Convert the lines from the one containing "You are a computer-use" through the end of the records into a numbered list. Skip any blank lines and leave out the pictures.

--- Begin PROVIDED DATA ---

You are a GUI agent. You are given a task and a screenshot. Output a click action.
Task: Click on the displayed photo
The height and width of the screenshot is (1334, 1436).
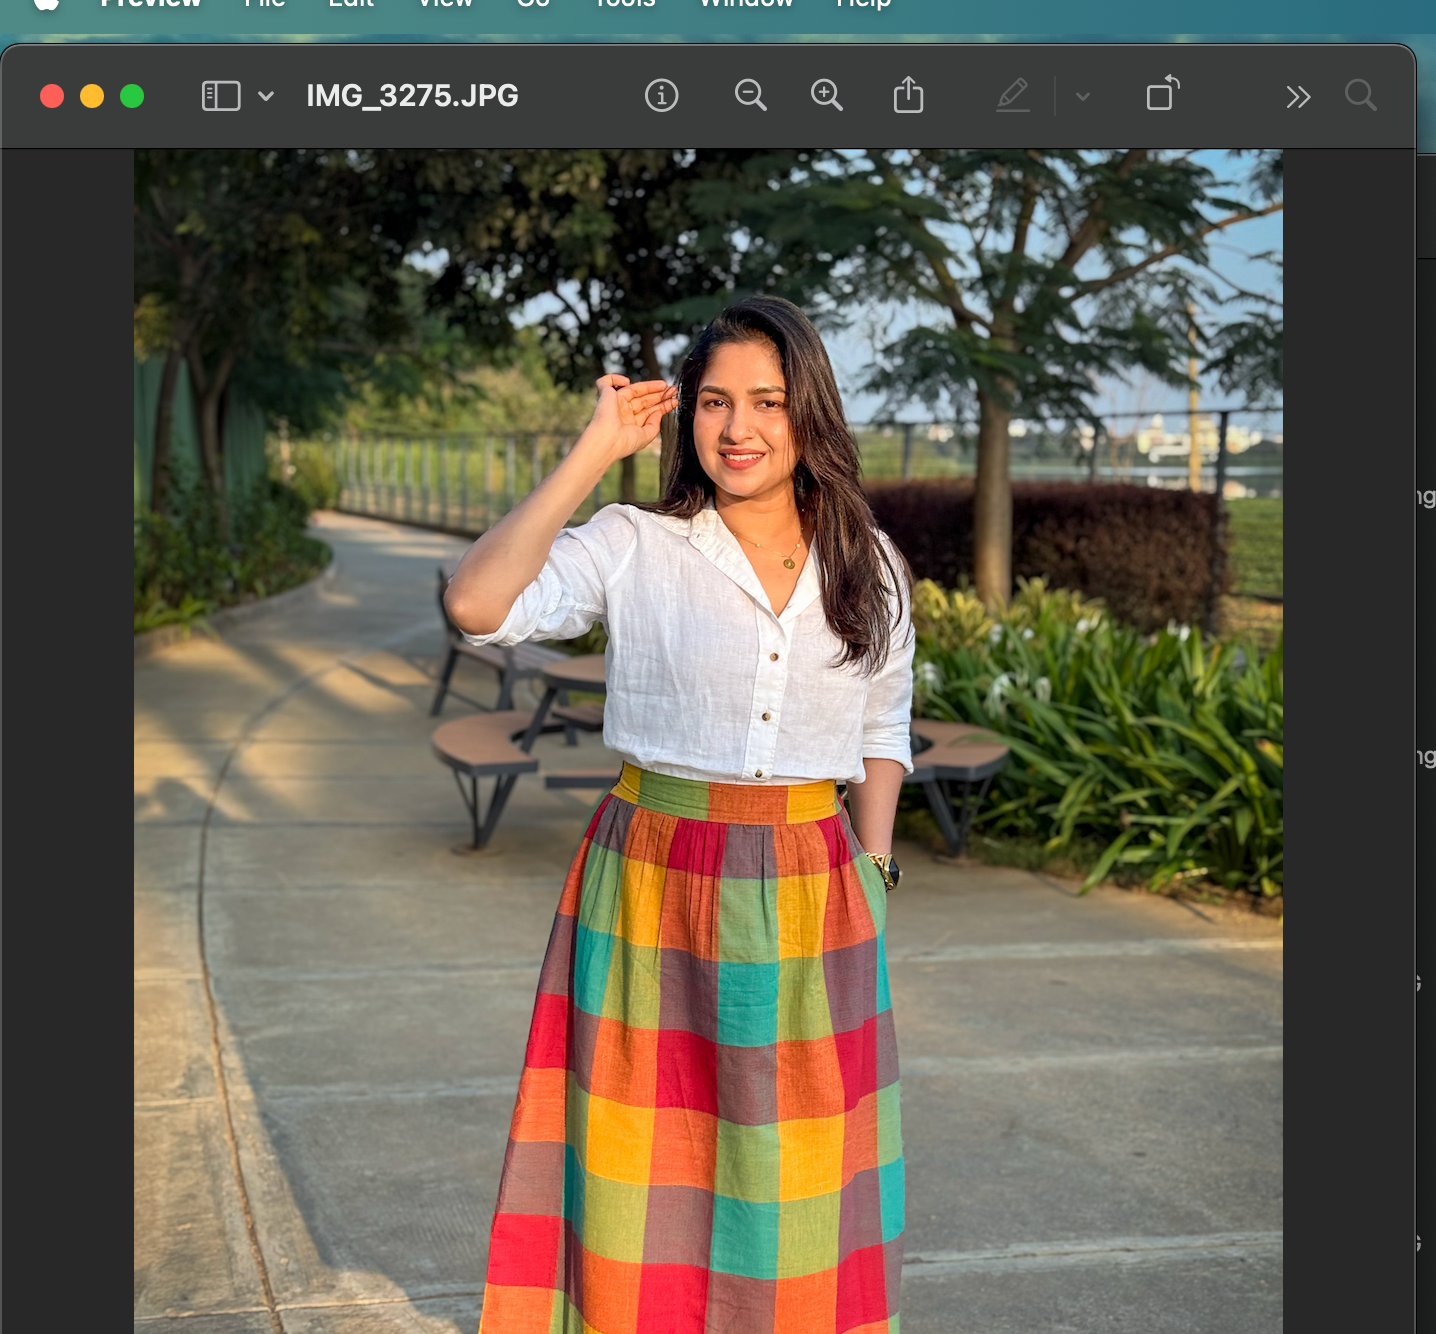point(708,740)
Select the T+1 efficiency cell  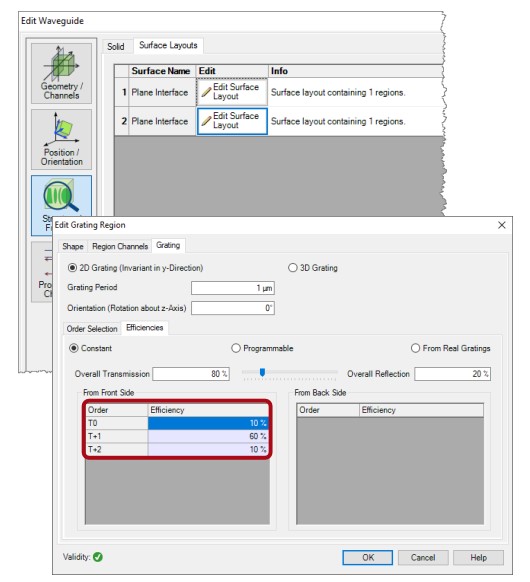(208, 436)
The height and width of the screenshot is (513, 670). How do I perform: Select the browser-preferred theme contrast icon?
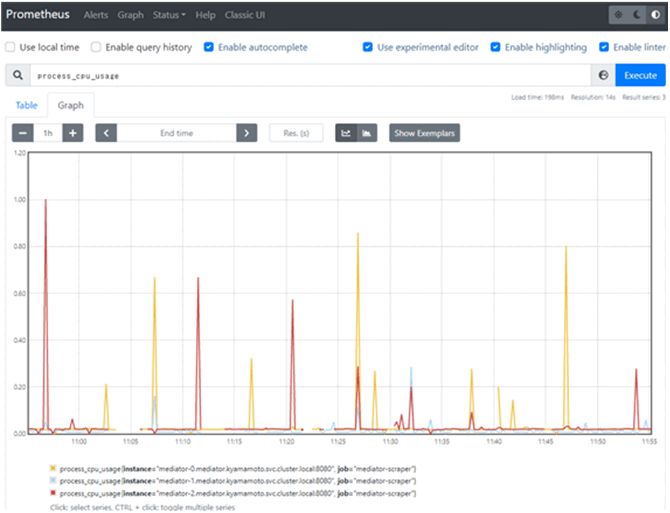click(x=654, y=15)
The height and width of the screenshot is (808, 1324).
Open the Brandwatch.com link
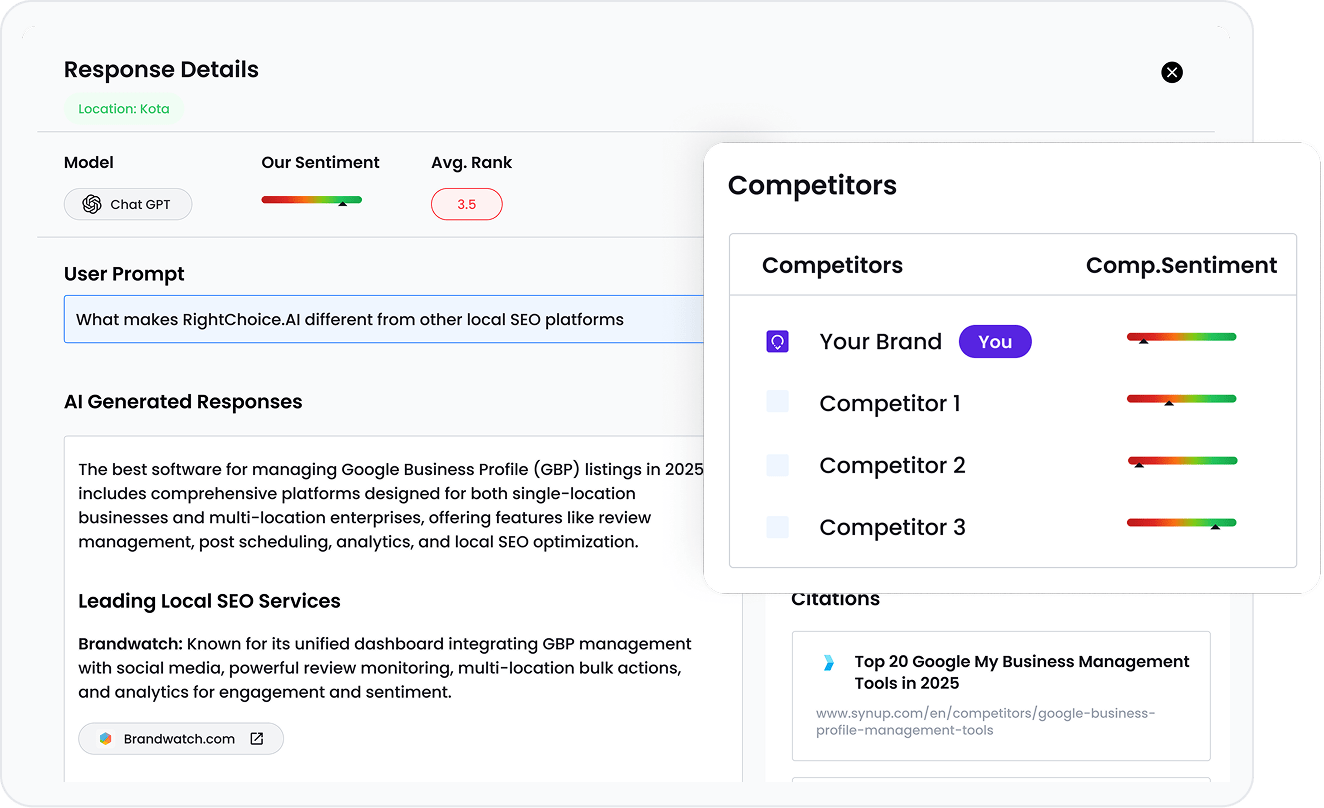(179, 739)
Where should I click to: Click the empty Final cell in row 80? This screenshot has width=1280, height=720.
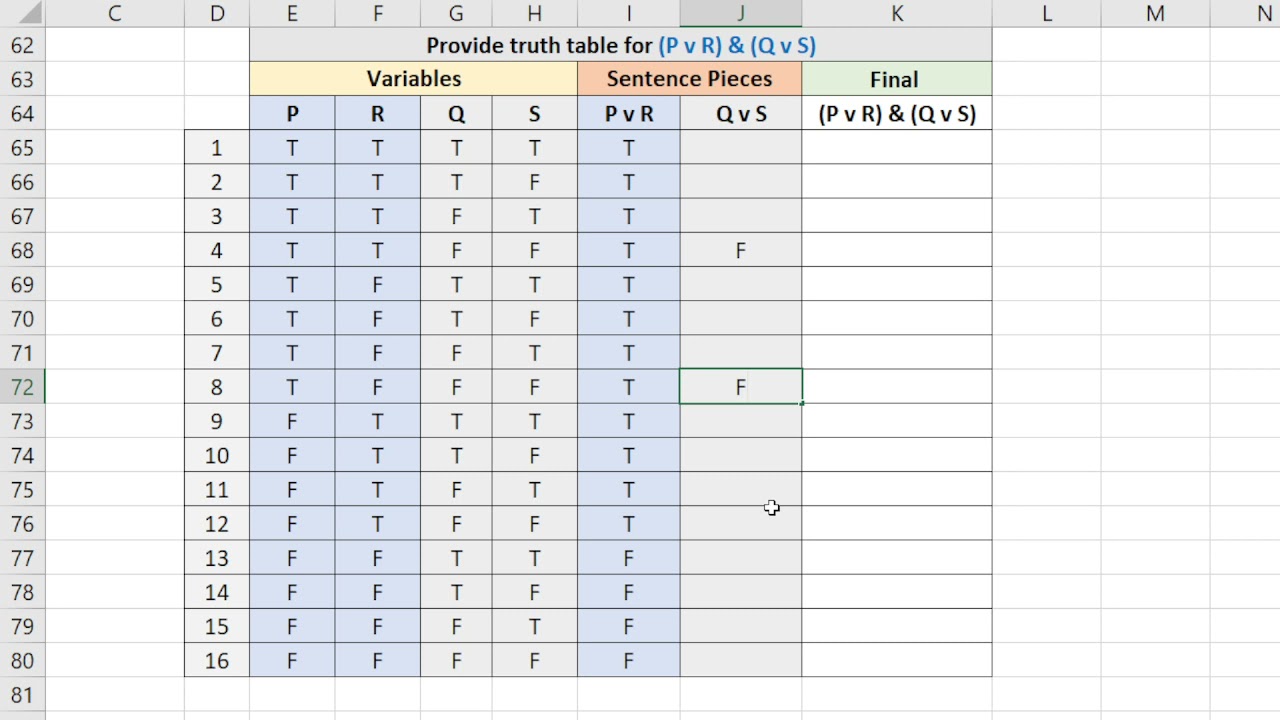click(896, 661)
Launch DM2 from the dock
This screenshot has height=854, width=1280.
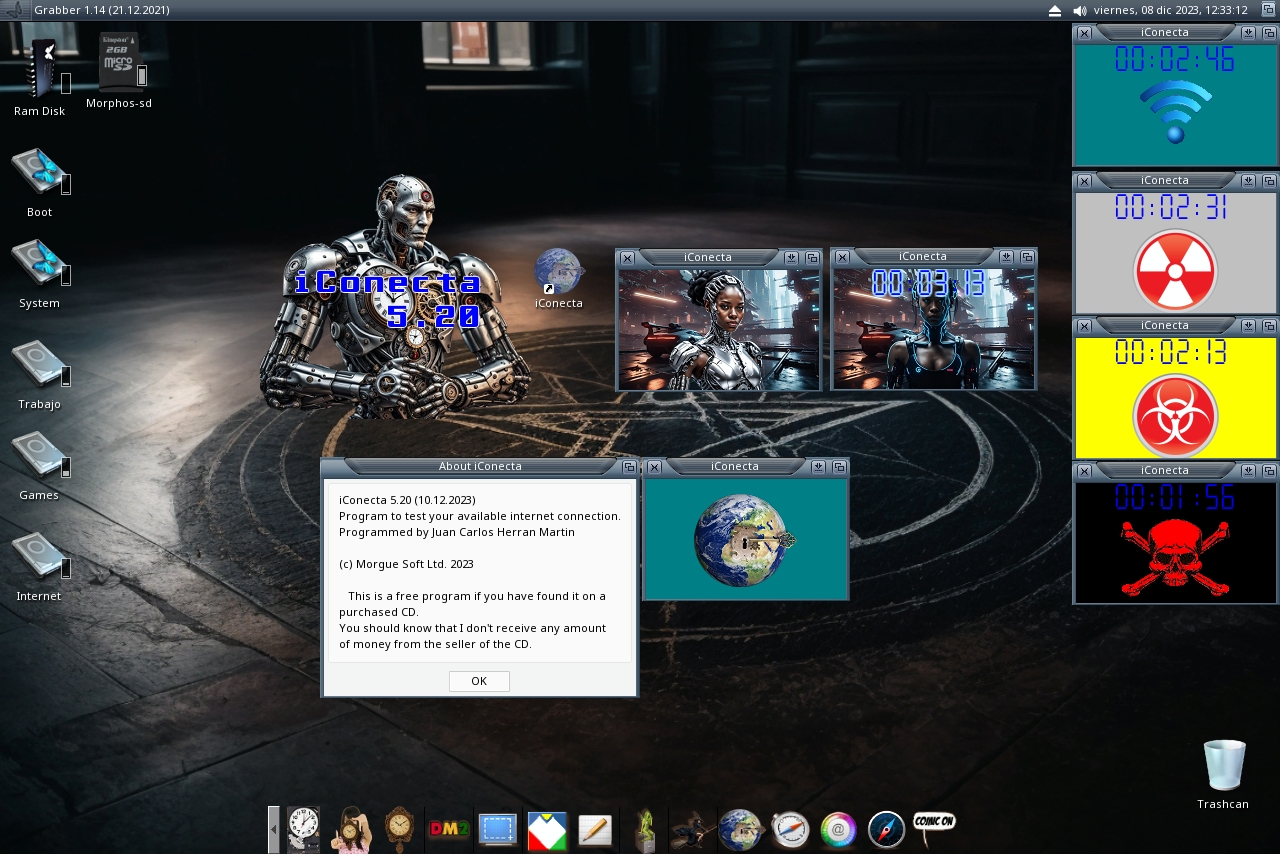click(449, 829)
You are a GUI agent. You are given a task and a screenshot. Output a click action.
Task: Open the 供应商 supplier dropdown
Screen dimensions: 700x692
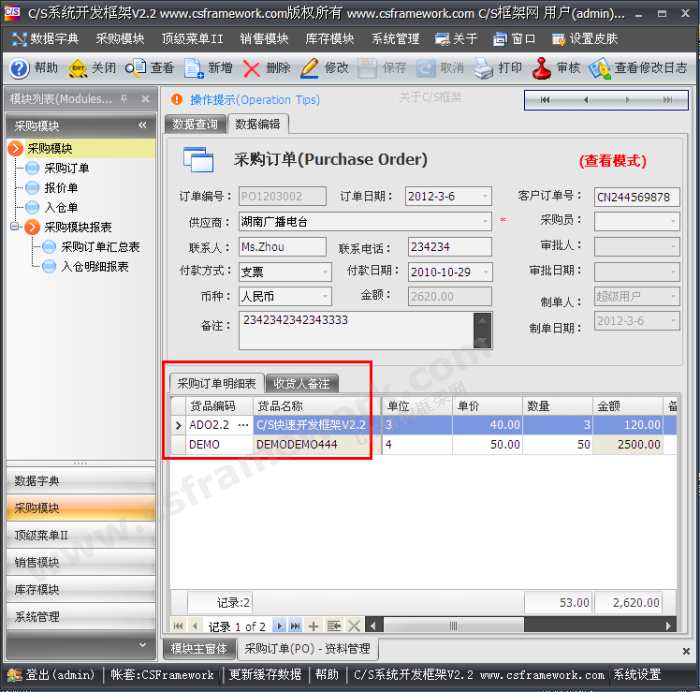(485, 221)
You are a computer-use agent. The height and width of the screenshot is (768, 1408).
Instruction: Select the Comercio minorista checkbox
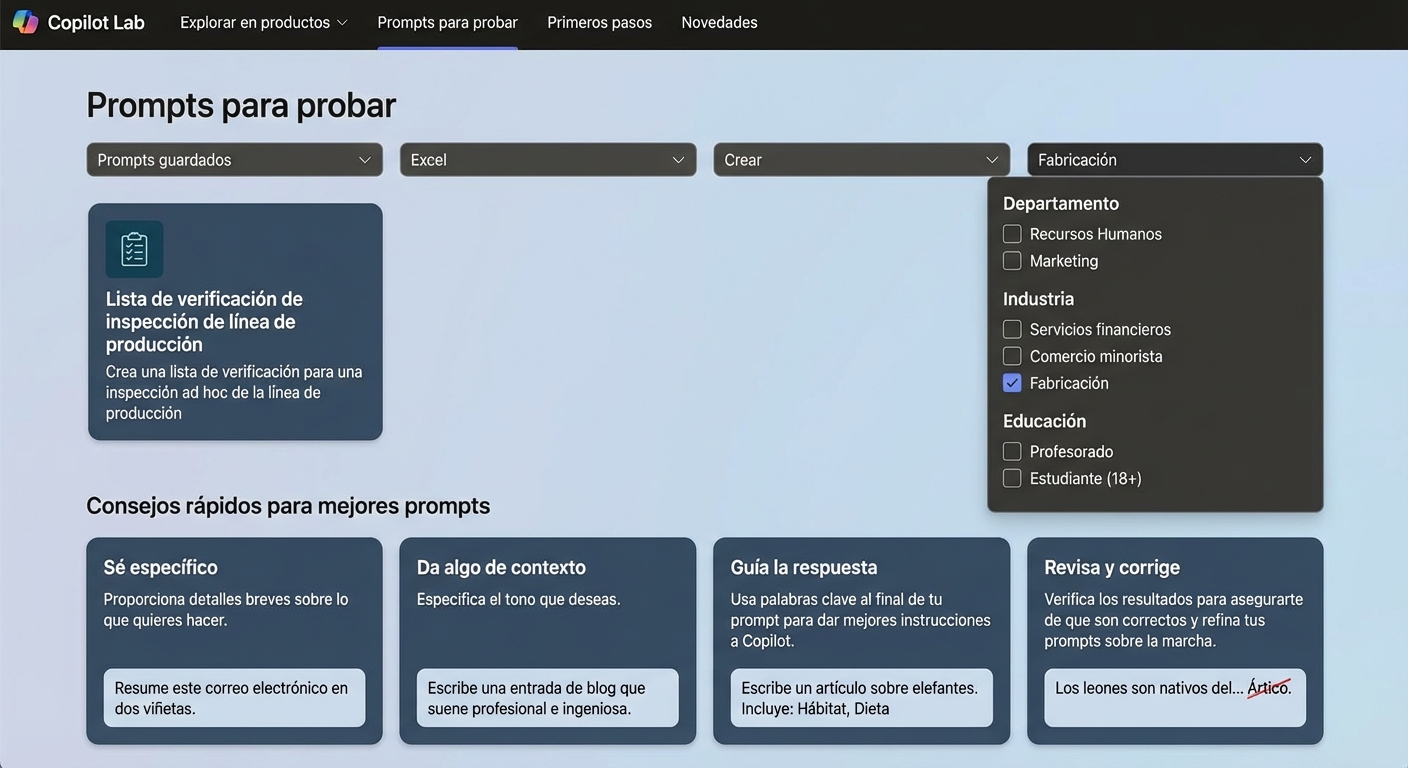(x=1011, y=356)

--- End PROVIDED DATA ---

### PROBLEM SOLUTION
1. You are a computer-use agent. The height and width of the screenshot is (768, 1408).
2. Instruction: Select the Comercio minorista checkbox
3. (x=1011, y=356)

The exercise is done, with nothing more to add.